Thursday, January 13, 2011

5 Tips for January

It’s January.  It’s GREAT to see both so many familiar faces as well as new ones.  Hopefully more than just a few of you become much more than just faces to Jay and the rest of the staff. SO! – Don’t let the January effect wear off.
You need to stay motivated!  Long enough to make health & fitness part of your life – forever.  

OK – How do we do that?

If you are new to exercise, start small.

1. WORK OUT (no less than) 3x a week; for 1 hour each time.
a.      5 minutes full body warm up
b.     20 minutes cardio
c.      20 minutes strength
d.     15 minutes stretch
For you math enthusiasts, there must be at least two out there – 3 hours a week is less than TWO PERCENT (1.79%) of your time.         
3 hours a week – YOU’RE WORTH IT!!!!  
2.  EVERYBODY - Listen to your body. 
Don’t push your body past it’s limit. A little pain is good.
Make sure you know what a little is!                                                                 
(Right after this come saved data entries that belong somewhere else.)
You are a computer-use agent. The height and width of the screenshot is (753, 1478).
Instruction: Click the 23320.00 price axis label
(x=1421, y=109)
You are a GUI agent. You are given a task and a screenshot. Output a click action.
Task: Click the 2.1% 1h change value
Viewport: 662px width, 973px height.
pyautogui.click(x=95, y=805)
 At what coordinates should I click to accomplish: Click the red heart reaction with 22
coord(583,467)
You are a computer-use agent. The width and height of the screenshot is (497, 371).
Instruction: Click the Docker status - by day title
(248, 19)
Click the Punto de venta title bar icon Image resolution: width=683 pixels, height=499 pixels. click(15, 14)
3. CARDIO – The following was taken from the website of the American Heart Association:
Target HR Zone
50–85 %
20 years
100–170 beats per minute
25 years
98–166 beats per minute
30 years
95–162 beats per minute
35 years
93–157 beats per minute
40 years
90–153 beats per minute
45 years
88–149 beats per minute
50 years
85–145 beats per minute
55 years
83–140 beats per minute
60 years
80–136 beats per minute
65 years
78–132 beats per minute
70 years
75–128 beats per minute

“Your maximum heart rate is about 220 minus your age. The figures above are averages, so use them as general guidelines.
Note: A few high blood pressure medications lower the maximum heart rate and thus the target zone rate. If you're taking such medicine, call your physician to find out if you need to use a lower target heart rate.
How should I pace myself?
When starting an exercise program, aim at the lowest part of your target zone (50 percent) during the first few weeks. Gradually build up to the higher part of your target zone (75 percent). After six months or more of regular exercise, you may be able to exercise comfortably at up to 85 percent of your maximum heart rate. However, you don't have to exercise that hard to stay in shape.”  Jay adds: try to get to at least to the 60% range as soon as safely possible.  For most of us, more than 75% isn’t necessary.
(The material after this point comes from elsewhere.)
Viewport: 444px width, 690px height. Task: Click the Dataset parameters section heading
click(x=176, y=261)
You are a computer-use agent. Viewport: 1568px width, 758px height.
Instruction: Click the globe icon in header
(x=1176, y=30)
4. STRENGTH - Read this article from the Mayo Clinic staff.  Do you need a better reference?
5.  STRETCHING - Jillian Michaels, of the Biggest Loser, says:

“Stretching is key AFTER workouts. You shouldn't stretch before working out — instead, you should warm up with cardio for 5 to 10 minutes, train, and then stretch. Stretching before workouts has been shown to decrease the intensity of your muscle contractions, which can actually impede your progress in the gym. I find stretching after a workout is most effective because it releases the tension in the muscles from the workout. It also improves circulation and promotes healing and optimal recovery from your workout. “
To learn various balance, flexibility and stretching exercises take Fernando’s POWER STRETCHING class, given Tuesdays at 10:15am, Thursdays at 9:15am and 7:15pm and Fridays at 6:15pm. We also have a YOGA class given by Franklin on Saturdays at 11:30am.  And of course all these classes are included in your membership.
To see Jillian’s complete tips go to “The Dos and Don'ts of Stretching”.

All of the above are the basics.  In the coming weeks and months we will be sending you specific tips on the what and how of various exercises.  

Stay with us!  We want you to be doing this for a LIFETIME!  A long, healthy lifetime.

Don’t forget to consult your physician.